Notre Dame students are expected to abide by the Academic Code of Honor Pledge:
"As a member of the Notre Dame community, I will not participate in or tolerate academic dishonesty."
To that end, programming assignments and exams are to be completed individually. The final project is to be completed in pairs or small groups. Students are encouraged to seek out and consult reference manuals, books, websites, and other documentation that will help you to complete each programming assignment, provided that you indicate what sources you have used. However, the result of such consultation should be an understanding of the material so that you can do it yourself. All software development, experimental work, and writing of results must be by your own hands, in your own words.
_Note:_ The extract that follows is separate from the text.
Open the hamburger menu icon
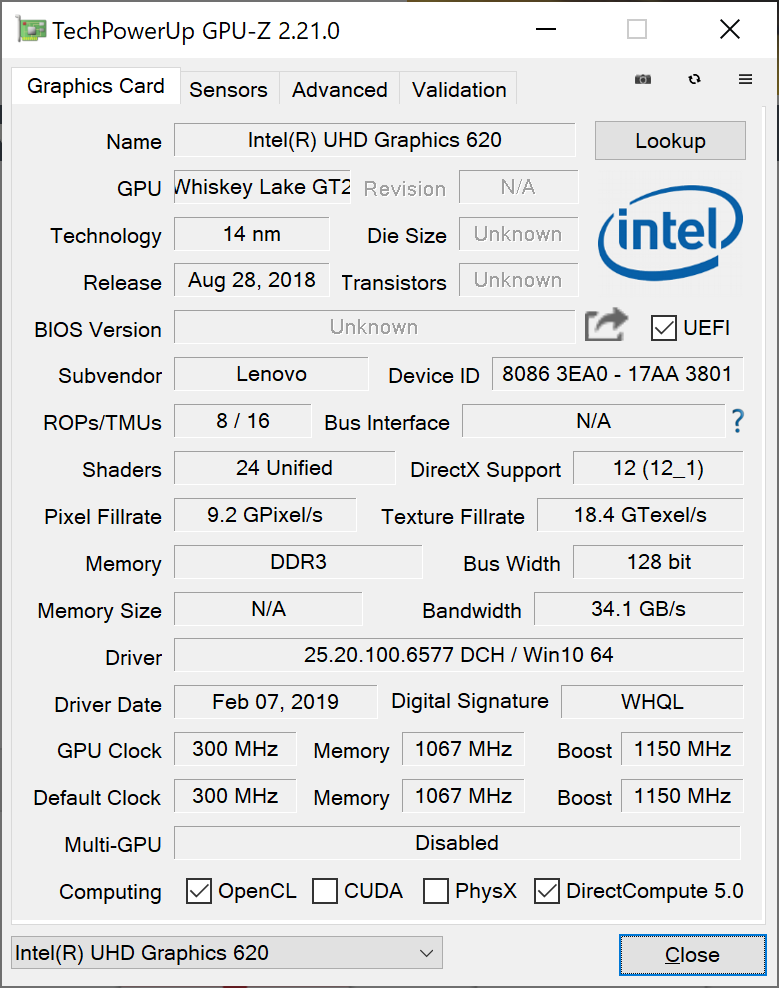This screenshot has width=779, height=988. 746,80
Something new this year is the advent of AI assistants that can generate large quantities of text quickly. At the moment, these seem to generate pleasant-sounding text, but don't incorporate logical reasoning, and have no knowledge beyond the original training datasets. These appear to be developing quickly and we will likely discuss them in the context of this class. It should be obvious that you should not turn in something that is AI-generated as if you did it yourself, because the goal of the class is for you to develop your own knowledge and technical skills!
If you encounter a difficult life situation and don't know what to do, the University Counseling Center (ucc.nd.edu) or the Care and Wellness Consultants (care.nd.edu) can help and also connect you with other campus resources.